Vishal Patel, vice president and senior portfolio manager at Scotia Global Asset Management in Toronto, says that he doesn’t try to predict where either inflation or interest rates are going.

Instead, Patel, lead manager of silver-medalist Scotia US Equity, looks for businesses that can thrive in a high interest rate environment and also have “pricing power” or the ability to raise the prices of their products without killing customer demand.

Stock Picks for High Interest Rates

“We look for businesses that are price-setters, not price-takers,” says Patel. “As well, low debt levels and strong balance sheets are paramount in a high interest rate, inflationary environment.”

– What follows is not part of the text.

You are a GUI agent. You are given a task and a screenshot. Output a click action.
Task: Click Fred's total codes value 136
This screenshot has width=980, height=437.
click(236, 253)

Patel heads a North American growth equity team at Scotia GAM that oversees portfolios worth more than $5 billion, including about $1.7 billion of U.S. equity assets. Other funds under the team’s direction include Scotia Canadian Growth, Scotia Canadian Small Cap, Dynamic Power Canadian Growth, Dynamic Power Small Cap, and Dynamic U.S. Balanced, all of which are gold-medalist funds with four-or-five-star performance ratings. The team also oversees the newly introduced exchange-traded fund Dynamic Active US Equity, which employs a similar strategy to Scotia US Equity, but in ETF format. 

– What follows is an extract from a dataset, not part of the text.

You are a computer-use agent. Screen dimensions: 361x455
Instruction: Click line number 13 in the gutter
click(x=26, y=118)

Patel focuses on companies that are dominant in their industries, have a strong “economic moat” to keep competitors at bay, and boast a record of robust growth in revenue, earnings and cash flow. He prefers those that enjoy a monopolistic position, or are part of an oligopoly. A thriving corporate culture is also characteristic of his holdings.

Dividends aren’t essential. What’s more important is a company’s ability to allocate capital in a profitable manner. Patel’s first choice is that capital be allocated toward organic growth, but other options include acquisitions and share buybacks – not just dividends.

It's Not All About Dividends

“About 75% of our holdings pay dividends, but sometimes it’s a small dividend,” Patel says. “If we only focused on dividends we would have missed out on some great companies.”

He cites Alphabet Inc. GOOG, one of the fund’s top holdings, and one that only recently began to pay a dividend after years of reinvesting its profits in expanding the business.

“The number one thing is a company’s ability to achieve lasting organic growth, and that’s where we do our homework,” he says.

Although the Scotia US Equity Fund may invest in companies across the capitalization spectrum, the focus is on large caps, or the cream of the Standard & Poor’s 500 Index.
High Conviction Stocks Only

Patel is highly selective and the fund holds only 25 names. Turnover is low, and once superior firms are identified he likes to hold them for at least five years. He will hold impactful positions, and a single holding could account for as much as a 10% weighting in the fund.

The largest holding in the fund is Nvidia Corp. NVDA, which has seen its stock price rise at a breathtaking pace. Patel continues to trim around the margins to keep its weight under the 10% limit.

“We have a concentrated, high-quality portfolio, and we want to own businesses, not trade them,” Patel says. “It’s like being a farmer. We harvest gains and we plant seeds in new ideas.”

The approach has paid off handsomely. As of May 23rd, Scotia US Equity F, is a top quartile performance across various time periods including 10 years, five years, three years and one year, consistently beating the index and Morningstar’s U.S. Equity Category. Long-term shareholders have reaped the benefit of a 10-year average annual compounded return of 16.2% and a five-year average of 18.9%.

While tech stocks such as Nvidia, Microsoft Corp. MSFT, Alphabet, Apple Inc. AAPL and Inc. AMZN populate the fund’s top holdings, and technology is the dominant sector at 38% of assets, he stresses that the fund is not a tech fund.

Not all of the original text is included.